The GLM-4 models have been rigorously evaluated on various academic and practical benchmarks:

Academic Benchmarks: GLM-4 closely rivals GPT-4 in metrics like MMLU, GSM8K, MATH, BBH, GPQA, and HumanEval, exhibiting strong performance.
Instruction Following: On IFEval, GLM-4 matches GPT-4-Turbo in both prompt and instruction levels in English and Chinese.
Alignment: In AlignBench, GLM-4 outperforms GPT-4 in Chinese language alignment across eight dimensions.
Long Context Handling: GLM-4's long-context model, evaluated on LongBench-Chat, matches or outperforms models like GPT-4 Turbo and Claude 3 Opus.
Coding: On NaturalCodeBench, GLM-4 demonstrates close performance to Claude 3 Opus in real-world coding tasks.

Practical Applications and All Tools Model

The GLM-4 All Tools model is notable for its ability to autonomously decide and use appropriate tools to complete complex tasks. This includes web browsing, Python interpretation, text-to-image generation, and user-defined functions, often surpassing GPT-4 All Tools in practical applications.

Open-Source Contributions

The paper emphasizes the open-source nature of the ChatGLM models, including ChatGLM-6B, GLM-4-9B, WebGLM, and CodeGeeX. These models have collectively received over 10 million downloads on platforms like Hugging Face, reflecting their accessibility and widespread usage.
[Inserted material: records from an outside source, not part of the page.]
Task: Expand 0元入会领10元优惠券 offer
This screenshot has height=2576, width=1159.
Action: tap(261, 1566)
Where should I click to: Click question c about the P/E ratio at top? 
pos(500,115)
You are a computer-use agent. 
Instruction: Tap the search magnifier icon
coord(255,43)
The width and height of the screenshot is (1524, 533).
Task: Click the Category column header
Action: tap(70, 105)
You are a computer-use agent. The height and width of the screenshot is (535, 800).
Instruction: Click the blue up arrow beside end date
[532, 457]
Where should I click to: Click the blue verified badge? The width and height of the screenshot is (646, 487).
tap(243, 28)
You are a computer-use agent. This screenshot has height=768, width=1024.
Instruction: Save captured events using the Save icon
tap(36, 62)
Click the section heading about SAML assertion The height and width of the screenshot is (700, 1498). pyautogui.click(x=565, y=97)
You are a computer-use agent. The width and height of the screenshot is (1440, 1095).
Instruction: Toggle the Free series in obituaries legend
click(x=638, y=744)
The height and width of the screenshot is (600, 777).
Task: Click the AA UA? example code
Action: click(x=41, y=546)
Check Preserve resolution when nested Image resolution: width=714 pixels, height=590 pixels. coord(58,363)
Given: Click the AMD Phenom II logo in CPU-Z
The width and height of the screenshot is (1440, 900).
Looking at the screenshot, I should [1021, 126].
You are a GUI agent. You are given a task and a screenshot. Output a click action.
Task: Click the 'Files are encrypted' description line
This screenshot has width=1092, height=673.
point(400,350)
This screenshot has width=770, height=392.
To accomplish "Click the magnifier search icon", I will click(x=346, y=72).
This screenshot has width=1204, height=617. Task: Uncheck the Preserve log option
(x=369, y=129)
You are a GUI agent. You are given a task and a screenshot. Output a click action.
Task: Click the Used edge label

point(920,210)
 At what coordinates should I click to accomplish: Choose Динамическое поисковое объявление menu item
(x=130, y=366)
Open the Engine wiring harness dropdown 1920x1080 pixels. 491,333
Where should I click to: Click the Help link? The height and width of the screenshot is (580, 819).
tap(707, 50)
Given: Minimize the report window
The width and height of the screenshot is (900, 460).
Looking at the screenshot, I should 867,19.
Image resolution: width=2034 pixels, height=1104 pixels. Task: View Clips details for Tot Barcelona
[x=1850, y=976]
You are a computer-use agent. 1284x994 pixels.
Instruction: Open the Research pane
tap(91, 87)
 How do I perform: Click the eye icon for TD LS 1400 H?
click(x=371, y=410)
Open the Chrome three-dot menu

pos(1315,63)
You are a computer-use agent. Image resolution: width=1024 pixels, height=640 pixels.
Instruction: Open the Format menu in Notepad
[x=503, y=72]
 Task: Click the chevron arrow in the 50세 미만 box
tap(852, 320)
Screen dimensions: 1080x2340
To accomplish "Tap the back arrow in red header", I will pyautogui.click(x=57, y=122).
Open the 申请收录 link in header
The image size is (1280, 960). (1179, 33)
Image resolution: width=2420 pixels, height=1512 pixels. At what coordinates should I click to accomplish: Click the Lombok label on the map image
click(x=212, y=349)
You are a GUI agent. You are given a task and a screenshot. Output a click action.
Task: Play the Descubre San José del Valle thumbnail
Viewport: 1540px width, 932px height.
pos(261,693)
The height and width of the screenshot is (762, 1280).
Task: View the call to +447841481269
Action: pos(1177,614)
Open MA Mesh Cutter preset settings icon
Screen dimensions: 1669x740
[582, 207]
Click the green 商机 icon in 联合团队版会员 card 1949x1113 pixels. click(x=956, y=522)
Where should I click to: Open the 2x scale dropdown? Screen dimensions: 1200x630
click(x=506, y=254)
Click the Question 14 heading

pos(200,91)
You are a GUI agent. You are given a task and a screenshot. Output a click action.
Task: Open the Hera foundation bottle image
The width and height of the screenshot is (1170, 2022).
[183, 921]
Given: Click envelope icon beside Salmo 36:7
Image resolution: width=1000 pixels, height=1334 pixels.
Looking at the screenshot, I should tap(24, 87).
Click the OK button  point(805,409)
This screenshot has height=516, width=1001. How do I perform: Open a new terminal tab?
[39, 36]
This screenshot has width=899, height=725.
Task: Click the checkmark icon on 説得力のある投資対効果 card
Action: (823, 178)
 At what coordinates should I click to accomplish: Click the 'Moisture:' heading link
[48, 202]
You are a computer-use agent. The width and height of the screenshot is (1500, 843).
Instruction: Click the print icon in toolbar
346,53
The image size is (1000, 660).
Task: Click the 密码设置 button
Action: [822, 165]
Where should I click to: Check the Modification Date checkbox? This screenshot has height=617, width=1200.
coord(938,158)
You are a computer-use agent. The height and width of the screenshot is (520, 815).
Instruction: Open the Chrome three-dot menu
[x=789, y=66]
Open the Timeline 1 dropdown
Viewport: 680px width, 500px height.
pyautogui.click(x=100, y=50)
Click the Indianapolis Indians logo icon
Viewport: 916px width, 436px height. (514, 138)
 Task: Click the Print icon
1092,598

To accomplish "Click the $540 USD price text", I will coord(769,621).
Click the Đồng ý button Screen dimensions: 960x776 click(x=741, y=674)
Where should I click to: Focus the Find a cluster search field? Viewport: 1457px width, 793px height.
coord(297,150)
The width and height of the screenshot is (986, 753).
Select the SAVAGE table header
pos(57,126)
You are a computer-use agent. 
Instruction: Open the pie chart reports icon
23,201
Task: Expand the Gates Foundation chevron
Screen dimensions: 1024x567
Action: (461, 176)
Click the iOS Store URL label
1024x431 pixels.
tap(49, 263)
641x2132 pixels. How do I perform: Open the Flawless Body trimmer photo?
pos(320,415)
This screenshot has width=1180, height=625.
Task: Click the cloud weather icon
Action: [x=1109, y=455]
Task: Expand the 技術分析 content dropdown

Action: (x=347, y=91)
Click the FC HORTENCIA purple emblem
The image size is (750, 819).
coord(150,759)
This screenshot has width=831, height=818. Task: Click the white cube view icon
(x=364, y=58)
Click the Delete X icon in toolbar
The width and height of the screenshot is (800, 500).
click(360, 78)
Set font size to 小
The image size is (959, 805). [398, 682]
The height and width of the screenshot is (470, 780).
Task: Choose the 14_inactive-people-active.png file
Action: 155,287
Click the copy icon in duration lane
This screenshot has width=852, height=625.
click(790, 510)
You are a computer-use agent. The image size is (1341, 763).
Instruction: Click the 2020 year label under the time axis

Implications and Future Directions

The practical and theoretical implications of this research are significant. Practically, the GLM-4 models provide robust performance in a variety of tasks, aligning closely with state-of-the-art models. Theoretically, the techniques developed offer new insights into LLM training and alignment methodologies. Future developments could see improvements in model safety, efficiency, and further refinements in agent capabilities.

Safety and potential risks are also addressed through rigorous data filtering and alignment processes, with continuous efforts to ensure model harmlessness.

Conclusion

The ChatGLM family of models represents a substantial advancement in the field of LLMs. The GLM-4's capabilities in handling diverse and complex tasks, combined with their open-source nature, contribute significantly to the broader AI research community. As the development of these models continues, they stand poised to push the boundaries of what LLMs can achieve. The commitment of Zhipu AI and Tsinghua University to democratize cutting-edge AI technologies through open-source efforts will undoubtedly foster further innovation and accessibility in AI research.